Required action: Your copy should hold exactly the lines from the beginning of the listing below through the line with "Chuyên trang (808, 14)", without any pictures.

Data shown:
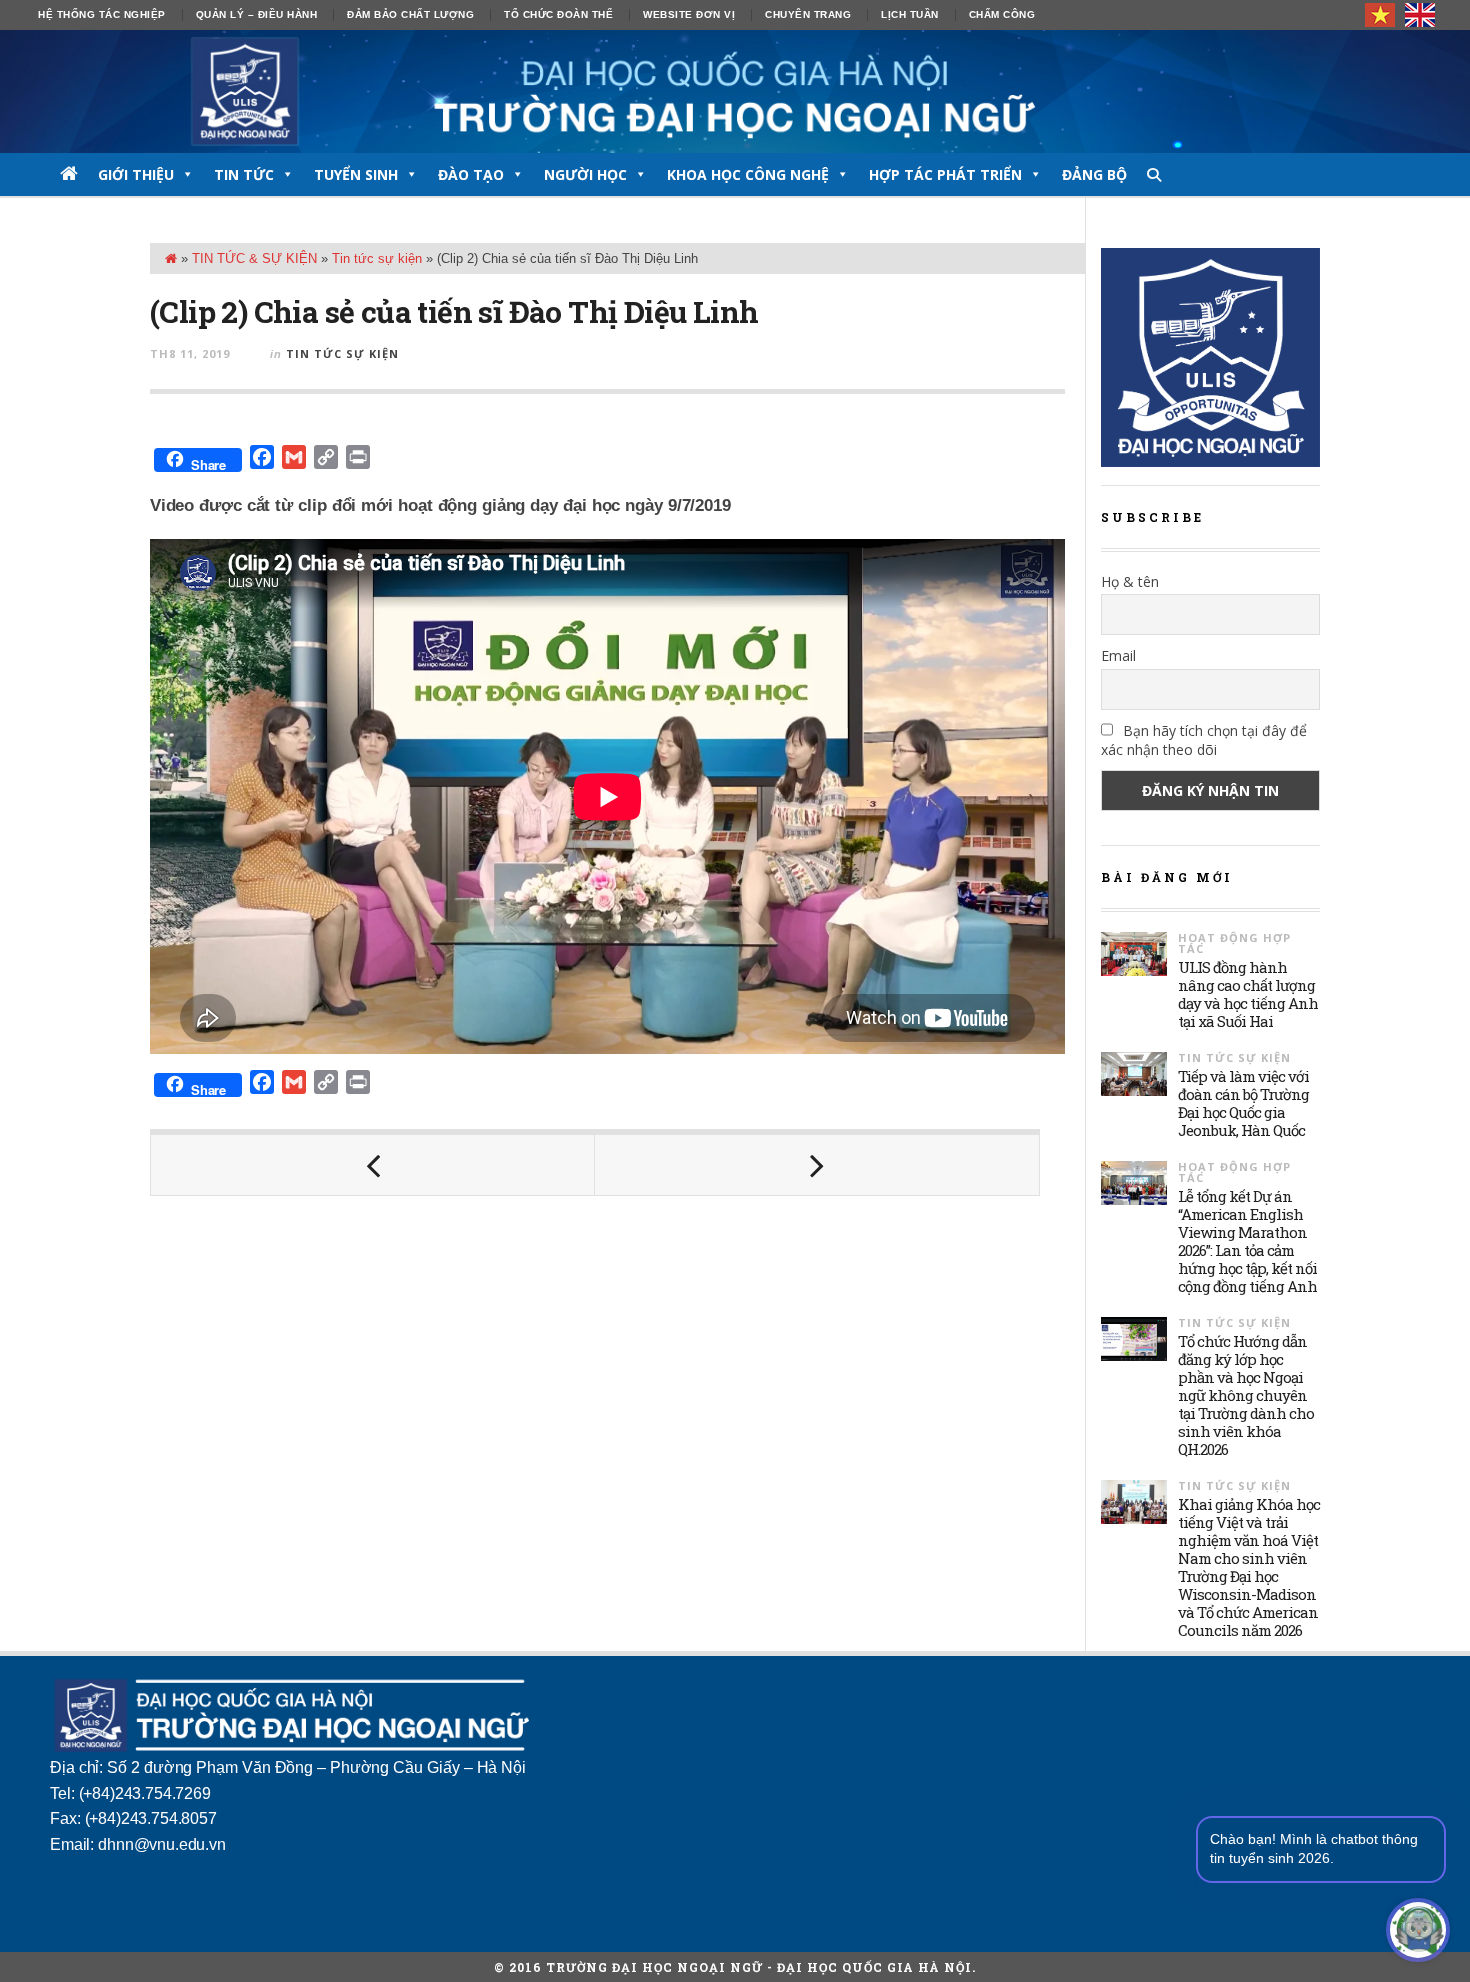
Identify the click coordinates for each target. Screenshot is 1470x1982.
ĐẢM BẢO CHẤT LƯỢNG (410, 14)
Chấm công (1002, 14)
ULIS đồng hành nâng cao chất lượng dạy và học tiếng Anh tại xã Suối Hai (1248, 994)
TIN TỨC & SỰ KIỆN (254, 258)
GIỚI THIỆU (136, 174)
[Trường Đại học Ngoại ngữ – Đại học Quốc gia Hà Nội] (735, 91)
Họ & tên (1130, 581)
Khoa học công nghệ (748, 174)
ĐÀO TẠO (471, 174)
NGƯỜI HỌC (585, 174)
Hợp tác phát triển (945, 174)
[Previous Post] (373, 1165)
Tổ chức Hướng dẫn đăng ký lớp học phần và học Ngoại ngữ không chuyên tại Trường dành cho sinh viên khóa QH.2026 (1246, 1395)
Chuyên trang (808, 14)
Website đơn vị (689, 14)
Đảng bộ (1094, 174)
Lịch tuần (910, 14)
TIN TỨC (244, 174)
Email (1118, 655)
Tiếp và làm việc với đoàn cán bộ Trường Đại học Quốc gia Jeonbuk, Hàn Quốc (1243, 1103)
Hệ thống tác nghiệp (102, 14)
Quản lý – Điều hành (257, 14)
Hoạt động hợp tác (1234, 943)
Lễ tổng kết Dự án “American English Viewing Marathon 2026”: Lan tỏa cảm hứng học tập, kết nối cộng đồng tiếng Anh (1247, 1241)
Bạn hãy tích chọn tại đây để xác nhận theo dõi (1204, 740)
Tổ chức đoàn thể (558, 14)
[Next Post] (817, 1165)
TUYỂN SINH (356, 174)
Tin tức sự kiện (377, 258)
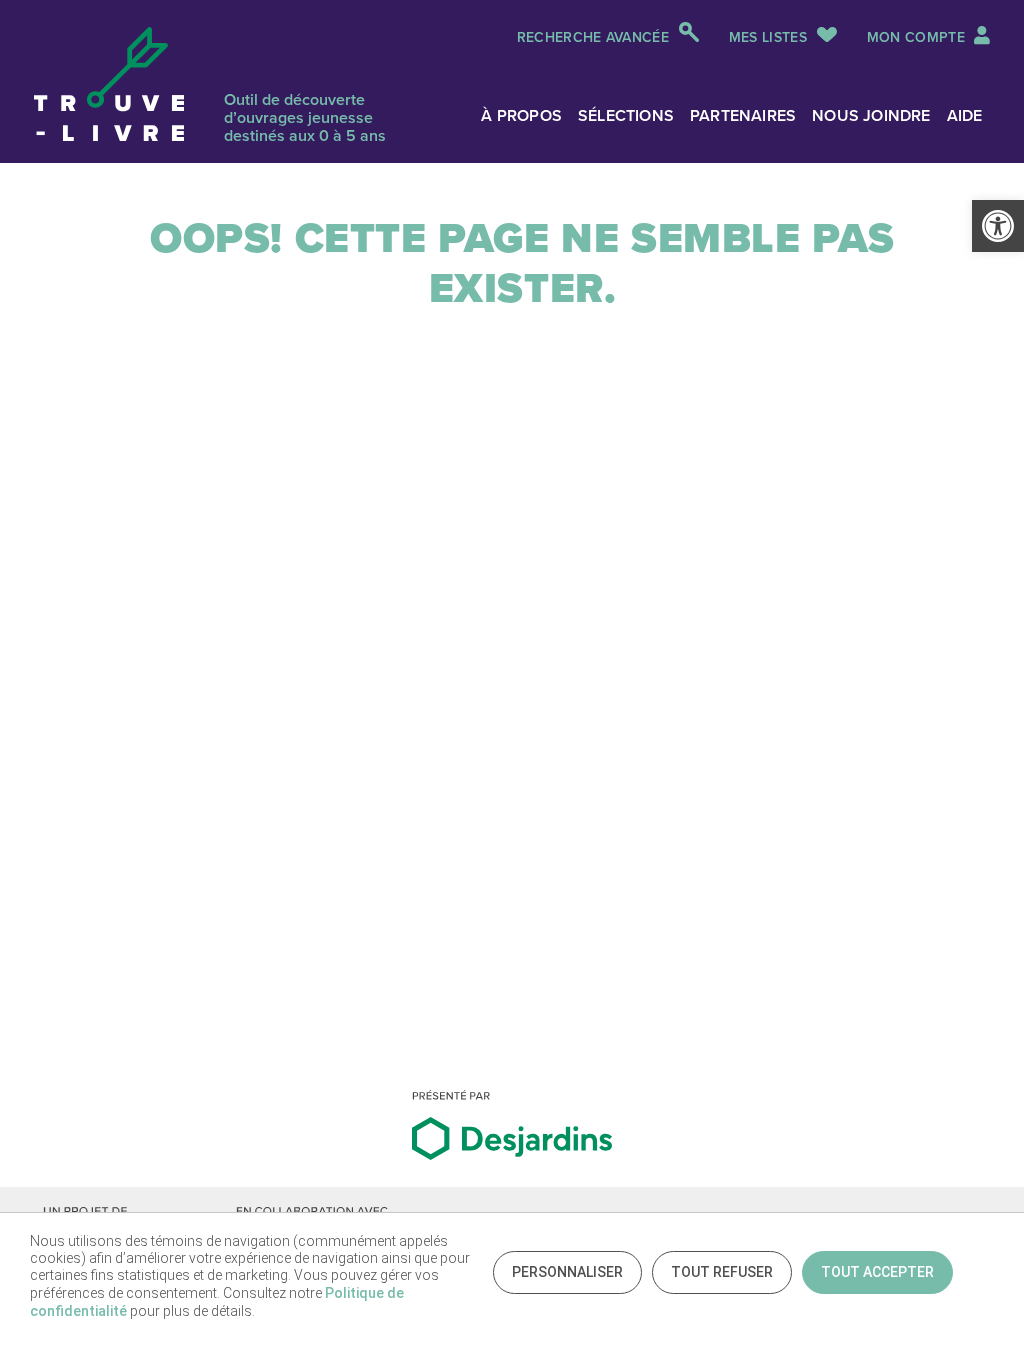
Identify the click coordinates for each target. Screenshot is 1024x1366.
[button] (998, 226)
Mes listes (768, 37)
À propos (521, 115)
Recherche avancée (593, 37)
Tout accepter (877, 1272)
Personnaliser (567, 1272)
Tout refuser (722, 1272)
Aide (965, 115)
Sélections (626, 115)
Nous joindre (871, 115)
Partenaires (743, 115)
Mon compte (918, 37)
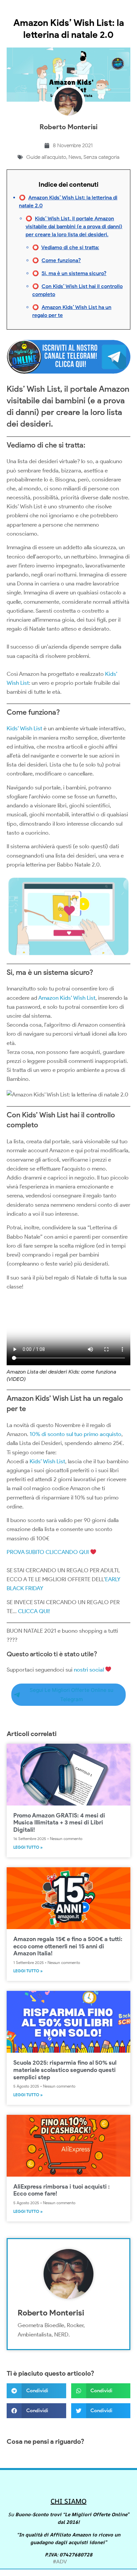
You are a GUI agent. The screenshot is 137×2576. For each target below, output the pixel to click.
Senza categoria (101, 157)
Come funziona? (61, 260)
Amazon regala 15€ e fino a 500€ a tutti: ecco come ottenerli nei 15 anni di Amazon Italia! (67, 1946)
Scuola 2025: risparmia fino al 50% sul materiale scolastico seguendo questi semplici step (64, 2070)
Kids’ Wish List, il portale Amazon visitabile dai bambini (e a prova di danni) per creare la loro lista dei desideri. (74, 226)
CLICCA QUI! (34, 1611)
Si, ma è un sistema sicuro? (74, 273)
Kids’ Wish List (24, 728)
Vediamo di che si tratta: (70, 247)
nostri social (89, 1669)
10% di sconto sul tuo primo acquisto (75, 1434)
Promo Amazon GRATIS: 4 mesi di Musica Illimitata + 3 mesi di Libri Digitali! (59, 1822)
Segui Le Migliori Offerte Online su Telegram (71, 1694)
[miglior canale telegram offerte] (68, 375)
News (74, 157)
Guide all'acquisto (46, 157)
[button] (36, 2390)
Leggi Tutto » (28, 1847)
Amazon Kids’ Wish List (66, 997)
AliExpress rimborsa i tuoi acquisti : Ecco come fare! (61, 2190)
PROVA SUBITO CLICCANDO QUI (48, 1552)
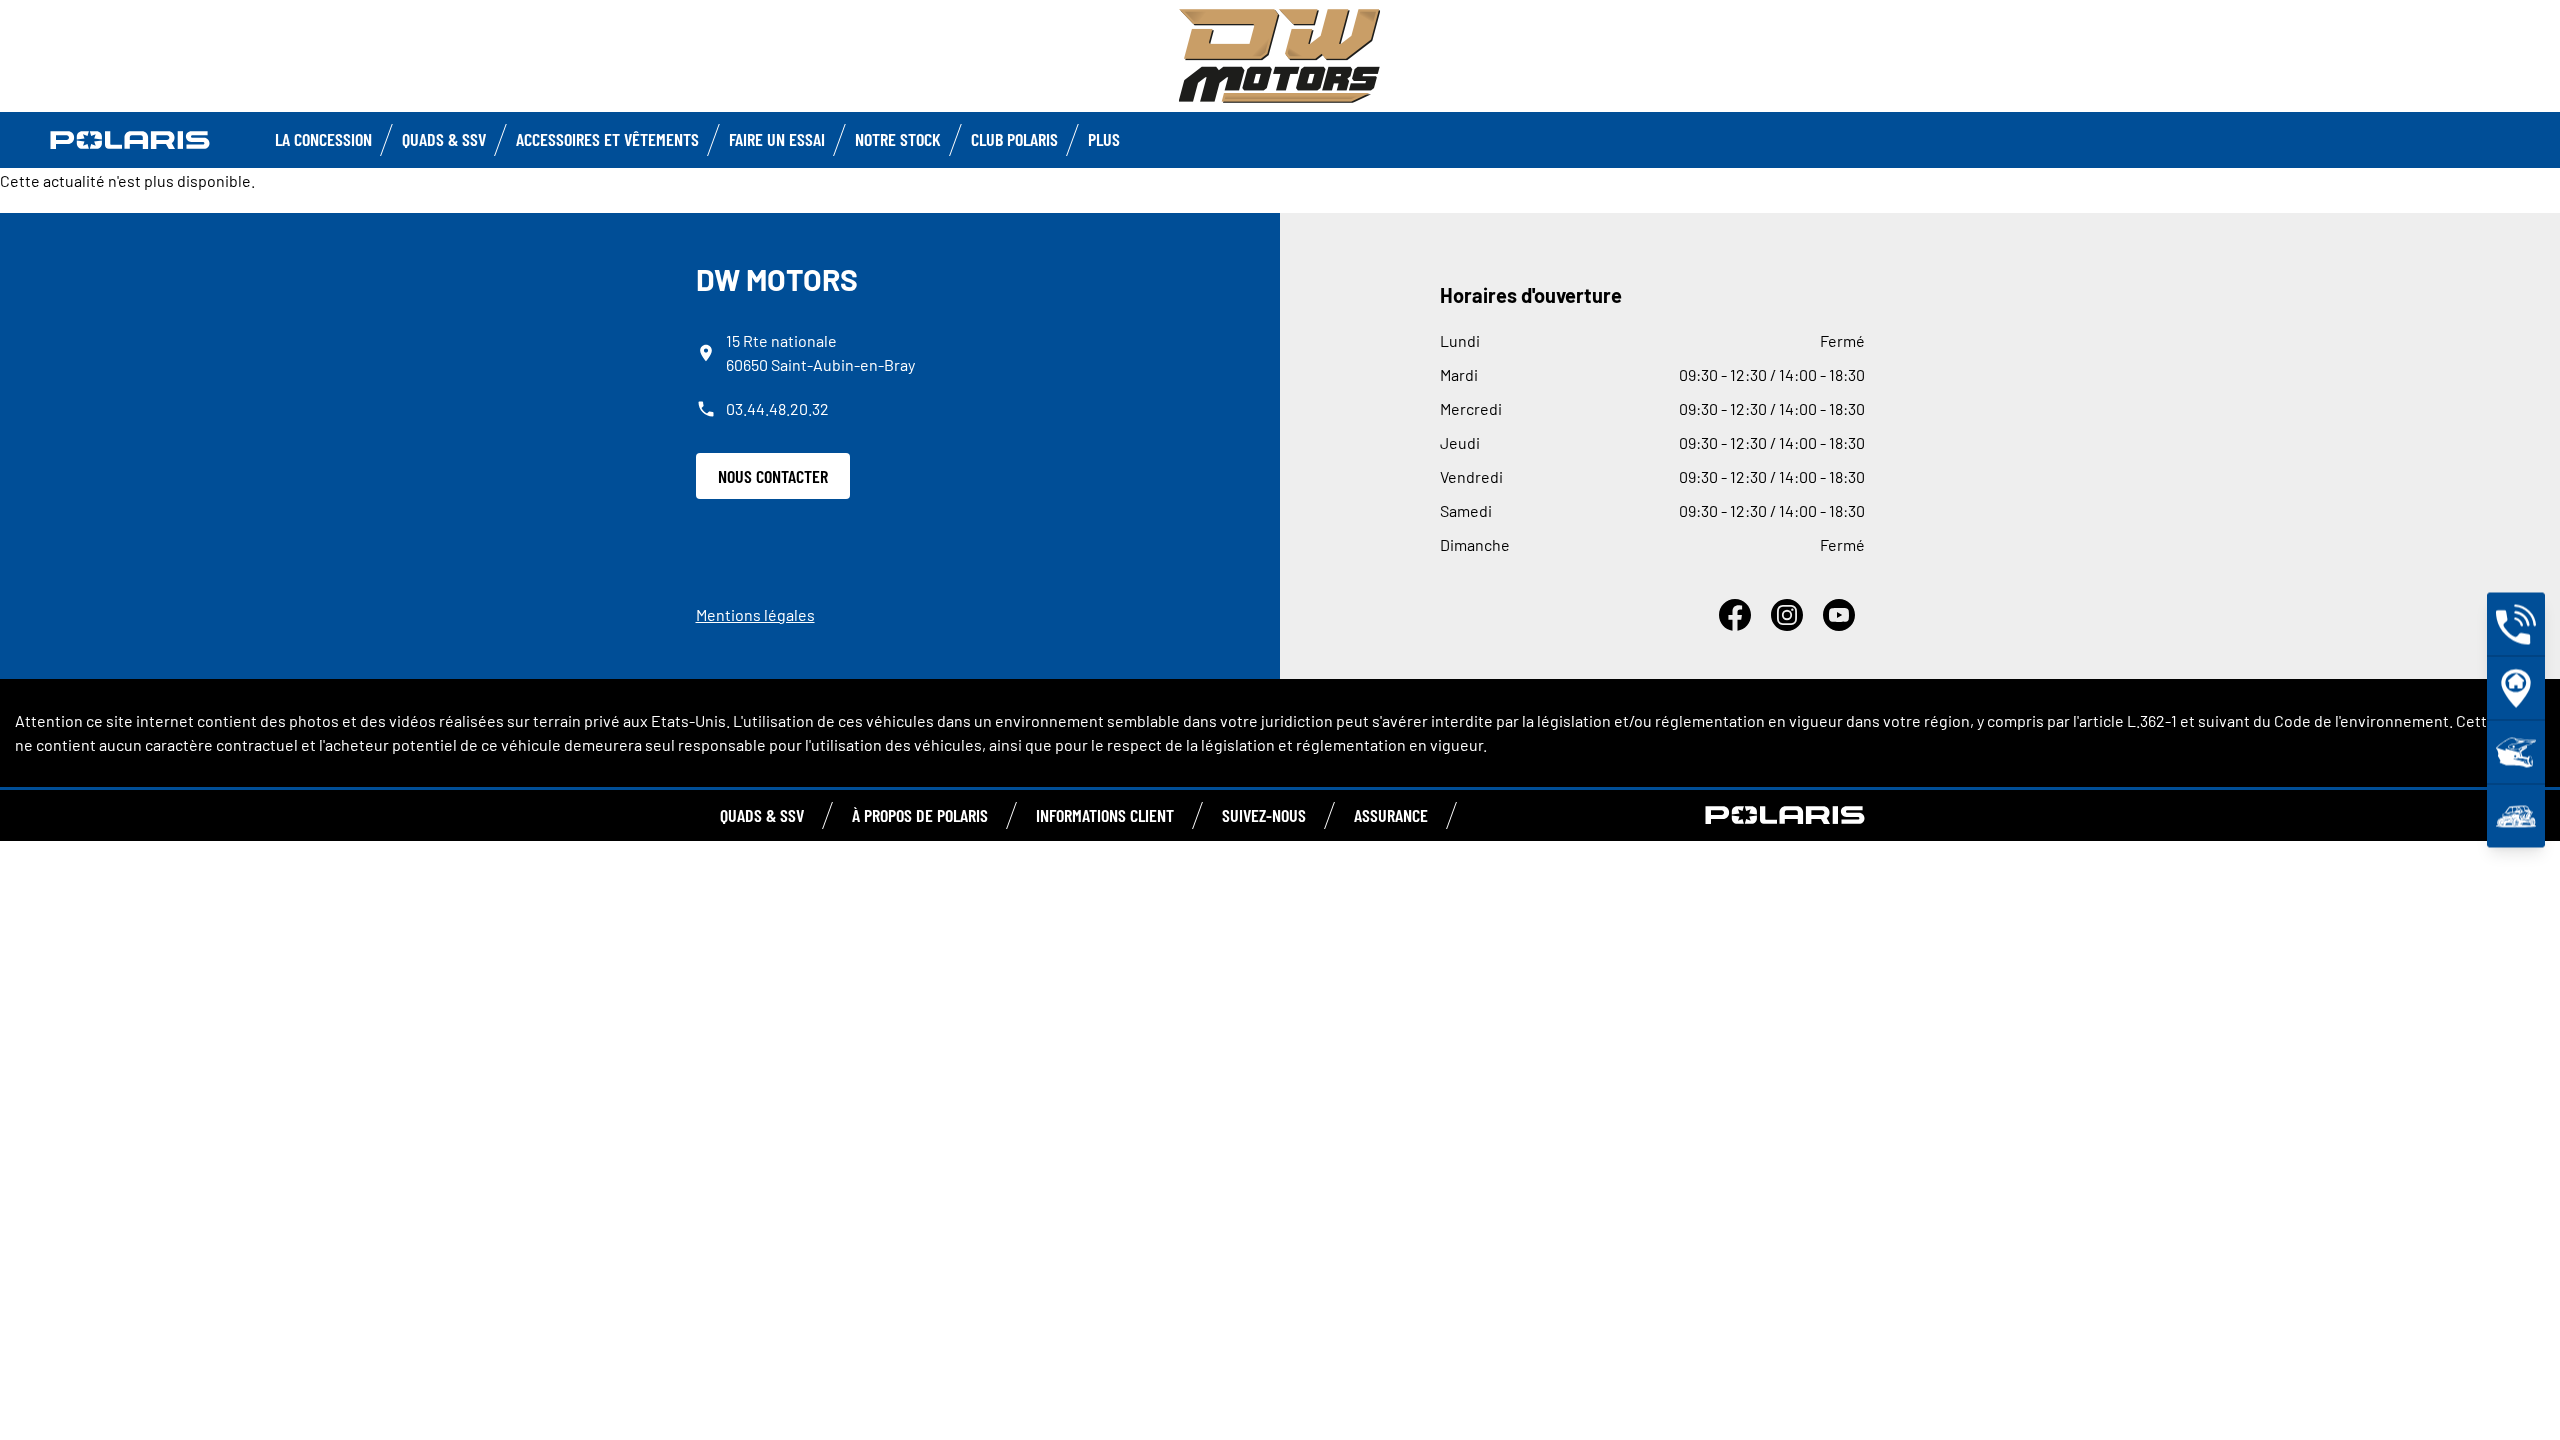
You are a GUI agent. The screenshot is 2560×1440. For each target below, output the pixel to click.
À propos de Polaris (920, 815)
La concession (323, 139)
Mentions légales (755, 614)
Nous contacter (773, 476)
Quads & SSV (444, 139)
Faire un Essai (777, 139)
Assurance (1391, 815)
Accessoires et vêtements (607, 139)
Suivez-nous (1264, 815)
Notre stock (898, 139)
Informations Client (1105, 815)
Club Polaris (1014, 139)
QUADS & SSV (762, 815)
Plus (1104, 139)
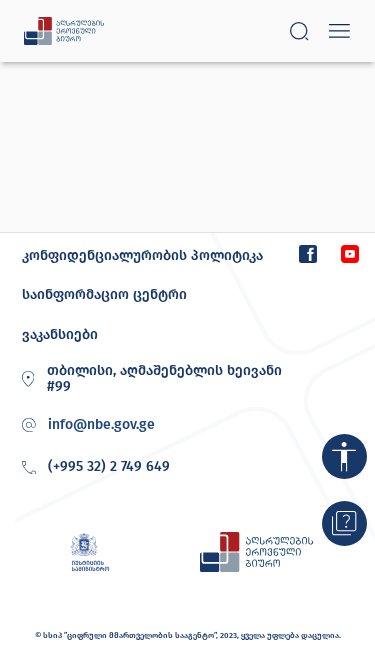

Answer to the problem:
Identify the click coordinates for each target. Screenshot is 1470x1982.
ĐẢM BẢO CHẤT LƯỢNG (410, 14)
Chấm công (1002, 14)
ULIS đồng hành nâng cao chất lượng dạy và học tiếng Anh tại xã Suối Hai (1248, 994)
TIN TỨC & SỰ KIỆN (254, 258)
GIỚI THIỆU (136, 174)
[Trường Đại học Ngoại ngữ – Đại học Quốc gia Hà Nội] (735, 91)
Họ & tên (1130, 581)
Khoa học công nghệ (748, 174)
ĐÀO TẠO (471, 174)
NGƯỜI HỌC (585, 174)
Hợp tác phát triển (945, 174)
[Previous Post] (373, 1165)
Tổ chức Hướng dẫn đăng ký lớp học phần và học Ngoại ngữ không chuyên tại Trường dành cho sinh viên khóa QH.2026 (1246, 1395)
Chuyên trang (808, 14)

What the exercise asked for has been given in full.